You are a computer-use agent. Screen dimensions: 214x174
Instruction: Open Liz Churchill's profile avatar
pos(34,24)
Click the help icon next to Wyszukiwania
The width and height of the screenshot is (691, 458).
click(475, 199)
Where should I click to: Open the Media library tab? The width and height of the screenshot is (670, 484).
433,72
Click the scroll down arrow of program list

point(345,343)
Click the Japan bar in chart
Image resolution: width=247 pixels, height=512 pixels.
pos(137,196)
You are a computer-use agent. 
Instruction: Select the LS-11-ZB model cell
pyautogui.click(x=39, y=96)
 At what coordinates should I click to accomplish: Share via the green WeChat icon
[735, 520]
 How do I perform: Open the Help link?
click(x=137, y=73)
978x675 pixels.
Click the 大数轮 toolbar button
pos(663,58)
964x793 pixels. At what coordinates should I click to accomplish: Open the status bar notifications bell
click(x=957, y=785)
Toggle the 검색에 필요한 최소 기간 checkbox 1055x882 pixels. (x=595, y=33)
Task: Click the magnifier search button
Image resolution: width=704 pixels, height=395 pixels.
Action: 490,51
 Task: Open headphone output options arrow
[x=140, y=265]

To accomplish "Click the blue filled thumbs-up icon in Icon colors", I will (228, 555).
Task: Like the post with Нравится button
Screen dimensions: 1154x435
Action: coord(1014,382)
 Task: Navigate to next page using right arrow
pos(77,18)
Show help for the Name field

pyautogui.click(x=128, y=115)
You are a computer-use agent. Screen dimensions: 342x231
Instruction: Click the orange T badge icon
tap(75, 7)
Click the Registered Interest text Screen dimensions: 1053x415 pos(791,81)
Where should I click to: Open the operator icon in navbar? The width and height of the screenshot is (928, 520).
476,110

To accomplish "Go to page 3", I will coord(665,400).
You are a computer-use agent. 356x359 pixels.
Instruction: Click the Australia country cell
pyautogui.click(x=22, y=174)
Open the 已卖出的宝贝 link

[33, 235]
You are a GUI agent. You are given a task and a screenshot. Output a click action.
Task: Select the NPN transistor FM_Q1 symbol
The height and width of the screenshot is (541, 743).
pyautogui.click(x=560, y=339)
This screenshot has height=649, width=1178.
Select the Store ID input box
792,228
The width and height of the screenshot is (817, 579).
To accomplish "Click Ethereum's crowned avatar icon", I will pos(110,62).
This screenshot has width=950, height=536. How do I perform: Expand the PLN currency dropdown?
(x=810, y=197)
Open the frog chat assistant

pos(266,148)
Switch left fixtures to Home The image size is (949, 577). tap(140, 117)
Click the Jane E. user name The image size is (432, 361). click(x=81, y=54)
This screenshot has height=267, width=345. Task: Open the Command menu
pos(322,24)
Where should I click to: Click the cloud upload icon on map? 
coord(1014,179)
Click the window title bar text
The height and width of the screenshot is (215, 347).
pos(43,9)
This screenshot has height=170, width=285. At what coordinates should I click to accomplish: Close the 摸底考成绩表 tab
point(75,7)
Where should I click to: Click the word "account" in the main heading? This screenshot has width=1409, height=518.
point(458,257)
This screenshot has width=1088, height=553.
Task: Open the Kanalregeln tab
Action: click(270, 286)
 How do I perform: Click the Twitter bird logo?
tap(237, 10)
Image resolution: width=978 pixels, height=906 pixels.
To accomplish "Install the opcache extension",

Task directions ▸
For each line above that contains the word "size", make a copy.

Problem solution ▸
Switch left fixtures to Home The image size is (949, 577). tap(140, 117)
Click the Jane E. user name The image size is (432, 361). click(x=81, y=54)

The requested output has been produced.